━━━ RECORDS SUPPLIED ━━━

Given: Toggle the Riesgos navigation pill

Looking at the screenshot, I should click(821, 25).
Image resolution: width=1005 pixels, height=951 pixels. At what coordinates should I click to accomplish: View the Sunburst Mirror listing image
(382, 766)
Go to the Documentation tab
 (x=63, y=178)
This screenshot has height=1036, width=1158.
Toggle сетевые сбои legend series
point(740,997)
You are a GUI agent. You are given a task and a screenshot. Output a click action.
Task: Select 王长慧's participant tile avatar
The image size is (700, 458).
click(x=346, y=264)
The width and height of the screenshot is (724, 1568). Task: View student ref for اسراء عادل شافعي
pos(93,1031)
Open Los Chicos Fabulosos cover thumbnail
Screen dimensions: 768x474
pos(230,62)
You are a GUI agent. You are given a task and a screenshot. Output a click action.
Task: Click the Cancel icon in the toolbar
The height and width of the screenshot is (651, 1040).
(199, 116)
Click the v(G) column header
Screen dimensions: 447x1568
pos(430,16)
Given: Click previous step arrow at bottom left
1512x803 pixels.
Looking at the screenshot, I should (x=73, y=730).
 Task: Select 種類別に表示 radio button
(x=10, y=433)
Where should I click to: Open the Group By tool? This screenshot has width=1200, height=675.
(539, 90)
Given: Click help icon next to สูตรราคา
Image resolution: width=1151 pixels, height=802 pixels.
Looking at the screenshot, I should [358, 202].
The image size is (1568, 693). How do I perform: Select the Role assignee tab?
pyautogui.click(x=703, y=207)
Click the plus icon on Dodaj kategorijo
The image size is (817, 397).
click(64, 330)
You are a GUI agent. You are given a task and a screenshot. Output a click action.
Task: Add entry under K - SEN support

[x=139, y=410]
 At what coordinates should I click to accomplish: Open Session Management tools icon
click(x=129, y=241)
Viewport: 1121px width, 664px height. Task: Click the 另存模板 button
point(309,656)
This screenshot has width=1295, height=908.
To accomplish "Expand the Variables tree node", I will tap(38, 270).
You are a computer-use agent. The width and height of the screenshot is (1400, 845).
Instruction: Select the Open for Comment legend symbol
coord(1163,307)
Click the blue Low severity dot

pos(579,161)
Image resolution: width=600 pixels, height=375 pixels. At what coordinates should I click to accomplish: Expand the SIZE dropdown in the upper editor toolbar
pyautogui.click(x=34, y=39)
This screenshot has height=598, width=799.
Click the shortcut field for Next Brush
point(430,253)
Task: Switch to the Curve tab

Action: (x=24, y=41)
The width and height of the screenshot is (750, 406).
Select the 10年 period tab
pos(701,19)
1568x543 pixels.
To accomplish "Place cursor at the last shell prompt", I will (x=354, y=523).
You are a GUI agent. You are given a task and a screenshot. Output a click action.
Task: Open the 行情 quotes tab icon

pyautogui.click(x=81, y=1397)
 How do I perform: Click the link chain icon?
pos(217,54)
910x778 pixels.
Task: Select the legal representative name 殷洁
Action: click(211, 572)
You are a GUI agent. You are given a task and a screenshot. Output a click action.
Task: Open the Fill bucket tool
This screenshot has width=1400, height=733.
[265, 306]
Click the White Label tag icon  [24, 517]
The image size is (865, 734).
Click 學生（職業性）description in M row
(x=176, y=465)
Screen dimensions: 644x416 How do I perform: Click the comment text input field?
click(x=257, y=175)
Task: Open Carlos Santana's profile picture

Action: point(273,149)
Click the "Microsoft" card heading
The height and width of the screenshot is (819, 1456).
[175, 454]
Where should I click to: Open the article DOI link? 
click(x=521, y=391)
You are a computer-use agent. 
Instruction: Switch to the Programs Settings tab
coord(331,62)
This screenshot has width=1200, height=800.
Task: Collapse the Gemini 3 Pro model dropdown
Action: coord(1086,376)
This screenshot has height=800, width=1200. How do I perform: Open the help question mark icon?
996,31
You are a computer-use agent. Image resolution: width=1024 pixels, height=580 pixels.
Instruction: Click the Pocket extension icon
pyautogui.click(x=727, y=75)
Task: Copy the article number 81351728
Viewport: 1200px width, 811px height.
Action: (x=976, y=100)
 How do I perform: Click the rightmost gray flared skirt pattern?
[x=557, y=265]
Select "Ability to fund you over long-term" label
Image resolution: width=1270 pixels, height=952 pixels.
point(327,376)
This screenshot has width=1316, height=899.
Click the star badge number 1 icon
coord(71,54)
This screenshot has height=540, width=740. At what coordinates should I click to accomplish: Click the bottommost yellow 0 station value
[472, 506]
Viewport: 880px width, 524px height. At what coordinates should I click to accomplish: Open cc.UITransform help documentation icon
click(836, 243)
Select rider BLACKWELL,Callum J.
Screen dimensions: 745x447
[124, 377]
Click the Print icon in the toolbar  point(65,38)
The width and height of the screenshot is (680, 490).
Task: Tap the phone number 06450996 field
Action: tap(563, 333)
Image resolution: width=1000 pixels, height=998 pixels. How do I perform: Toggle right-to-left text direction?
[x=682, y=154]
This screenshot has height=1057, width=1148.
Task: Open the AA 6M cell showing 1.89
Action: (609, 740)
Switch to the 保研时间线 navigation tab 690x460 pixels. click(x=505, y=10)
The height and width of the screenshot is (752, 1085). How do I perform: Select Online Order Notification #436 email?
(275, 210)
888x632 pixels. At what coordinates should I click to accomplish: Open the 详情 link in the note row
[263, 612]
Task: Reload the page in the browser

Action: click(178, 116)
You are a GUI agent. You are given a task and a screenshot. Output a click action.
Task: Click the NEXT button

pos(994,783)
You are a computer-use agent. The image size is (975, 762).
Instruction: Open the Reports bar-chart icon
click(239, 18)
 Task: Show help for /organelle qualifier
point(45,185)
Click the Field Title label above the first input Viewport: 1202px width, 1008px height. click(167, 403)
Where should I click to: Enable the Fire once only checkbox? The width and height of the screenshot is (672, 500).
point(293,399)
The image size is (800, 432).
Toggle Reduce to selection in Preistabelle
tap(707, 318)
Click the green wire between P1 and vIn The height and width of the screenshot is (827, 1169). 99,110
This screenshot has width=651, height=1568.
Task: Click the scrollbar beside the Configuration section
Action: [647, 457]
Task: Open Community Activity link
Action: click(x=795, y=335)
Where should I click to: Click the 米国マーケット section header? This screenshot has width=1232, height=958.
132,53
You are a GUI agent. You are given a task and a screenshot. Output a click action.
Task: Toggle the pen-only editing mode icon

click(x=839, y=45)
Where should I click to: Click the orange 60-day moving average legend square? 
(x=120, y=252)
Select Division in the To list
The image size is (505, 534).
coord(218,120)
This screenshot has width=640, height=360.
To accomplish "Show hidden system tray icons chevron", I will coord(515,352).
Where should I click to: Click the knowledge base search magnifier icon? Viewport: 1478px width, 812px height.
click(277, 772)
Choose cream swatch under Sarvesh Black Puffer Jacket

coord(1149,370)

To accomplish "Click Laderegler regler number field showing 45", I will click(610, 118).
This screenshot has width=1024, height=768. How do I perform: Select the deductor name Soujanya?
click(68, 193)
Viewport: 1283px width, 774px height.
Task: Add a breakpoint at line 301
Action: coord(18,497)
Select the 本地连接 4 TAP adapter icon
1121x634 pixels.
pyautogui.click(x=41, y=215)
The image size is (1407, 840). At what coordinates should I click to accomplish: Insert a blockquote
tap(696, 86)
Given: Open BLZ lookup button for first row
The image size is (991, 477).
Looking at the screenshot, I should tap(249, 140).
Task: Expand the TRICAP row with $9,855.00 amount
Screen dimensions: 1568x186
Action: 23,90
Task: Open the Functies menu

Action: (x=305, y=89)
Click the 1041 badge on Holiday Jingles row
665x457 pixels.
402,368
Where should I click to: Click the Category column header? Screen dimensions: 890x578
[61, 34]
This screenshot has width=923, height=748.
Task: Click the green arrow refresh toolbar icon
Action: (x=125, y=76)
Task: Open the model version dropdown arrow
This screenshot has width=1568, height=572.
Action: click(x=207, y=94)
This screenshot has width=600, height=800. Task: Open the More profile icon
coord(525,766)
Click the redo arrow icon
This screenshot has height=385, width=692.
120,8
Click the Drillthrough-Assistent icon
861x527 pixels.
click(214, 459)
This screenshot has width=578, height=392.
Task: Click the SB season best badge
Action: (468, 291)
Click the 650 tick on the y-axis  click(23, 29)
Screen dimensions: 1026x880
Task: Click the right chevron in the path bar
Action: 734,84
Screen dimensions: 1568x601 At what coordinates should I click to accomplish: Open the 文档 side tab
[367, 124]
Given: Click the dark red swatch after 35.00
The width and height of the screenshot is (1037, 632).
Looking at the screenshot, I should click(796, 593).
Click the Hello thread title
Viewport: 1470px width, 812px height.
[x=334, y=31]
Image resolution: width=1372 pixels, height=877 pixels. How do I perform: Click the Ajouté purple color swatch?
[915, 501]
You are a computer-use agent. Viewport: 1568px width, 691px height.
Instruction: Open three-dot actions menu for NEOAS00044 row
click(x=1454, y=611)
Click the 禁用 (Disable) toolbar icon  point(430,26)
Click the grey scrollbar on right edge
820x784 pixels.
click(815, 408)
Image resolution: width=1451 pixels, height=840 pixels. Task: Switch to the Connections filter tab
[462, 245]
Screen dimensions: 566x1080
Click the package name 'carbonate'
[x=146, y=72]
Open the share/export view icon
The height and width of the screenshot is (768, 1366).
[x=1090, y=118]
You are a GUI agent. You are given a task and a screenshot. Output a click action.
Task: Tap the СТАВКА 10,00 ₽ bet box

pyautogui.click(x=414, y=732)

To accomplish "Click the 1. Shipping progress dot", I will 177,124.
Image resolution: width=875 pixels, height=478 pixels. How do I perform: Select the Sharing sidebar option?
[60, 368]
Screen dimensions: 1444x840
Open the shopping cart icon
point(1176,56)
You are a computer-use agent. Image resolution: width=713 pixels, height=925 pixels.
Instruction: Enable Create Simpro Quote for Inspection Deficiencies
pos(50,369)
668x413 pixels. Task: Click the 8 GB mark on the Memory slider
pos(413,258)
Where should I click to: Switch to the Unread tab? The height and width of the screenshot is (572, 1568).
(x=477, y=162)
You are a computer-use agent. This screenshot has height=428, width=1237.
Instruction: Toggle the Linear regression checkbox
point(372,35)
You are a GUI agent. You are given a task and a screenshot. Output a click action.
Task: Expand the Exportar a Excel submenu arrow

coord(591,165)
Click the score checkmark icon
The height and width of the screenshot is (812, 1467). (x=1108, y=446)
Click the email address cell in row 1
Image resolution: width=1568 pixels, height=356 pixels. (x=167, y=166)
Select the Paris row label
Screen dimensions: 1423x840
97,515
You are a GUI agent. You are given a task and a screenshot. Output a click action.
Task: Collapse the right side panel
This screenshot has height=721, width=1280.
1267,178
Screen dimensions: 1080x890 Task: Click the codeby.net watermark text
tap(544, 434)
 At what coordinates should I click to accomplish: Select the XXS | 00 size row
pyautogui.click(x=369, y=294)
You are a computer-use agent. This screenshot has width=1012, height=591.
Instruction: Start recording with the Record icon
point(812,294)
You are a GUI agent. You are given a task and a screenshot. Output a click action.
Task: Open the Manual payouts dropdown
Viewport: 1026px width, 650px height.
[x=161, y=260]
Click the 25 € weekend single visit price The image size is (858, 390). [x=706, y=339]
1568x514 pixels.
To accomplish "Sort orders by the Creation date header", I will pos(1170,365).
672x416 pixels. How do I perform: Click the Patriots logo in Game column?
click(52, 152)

━━━

• ASSIGNED TASK
Whichever lines of the records above hold the word "first" should all be copied out.

• WORKED SOLUTION
Click the Field Title label above the first input Viewport: 1202px width, 1008px height. click(167, 403)
Given: Open BLZ lookup button for first row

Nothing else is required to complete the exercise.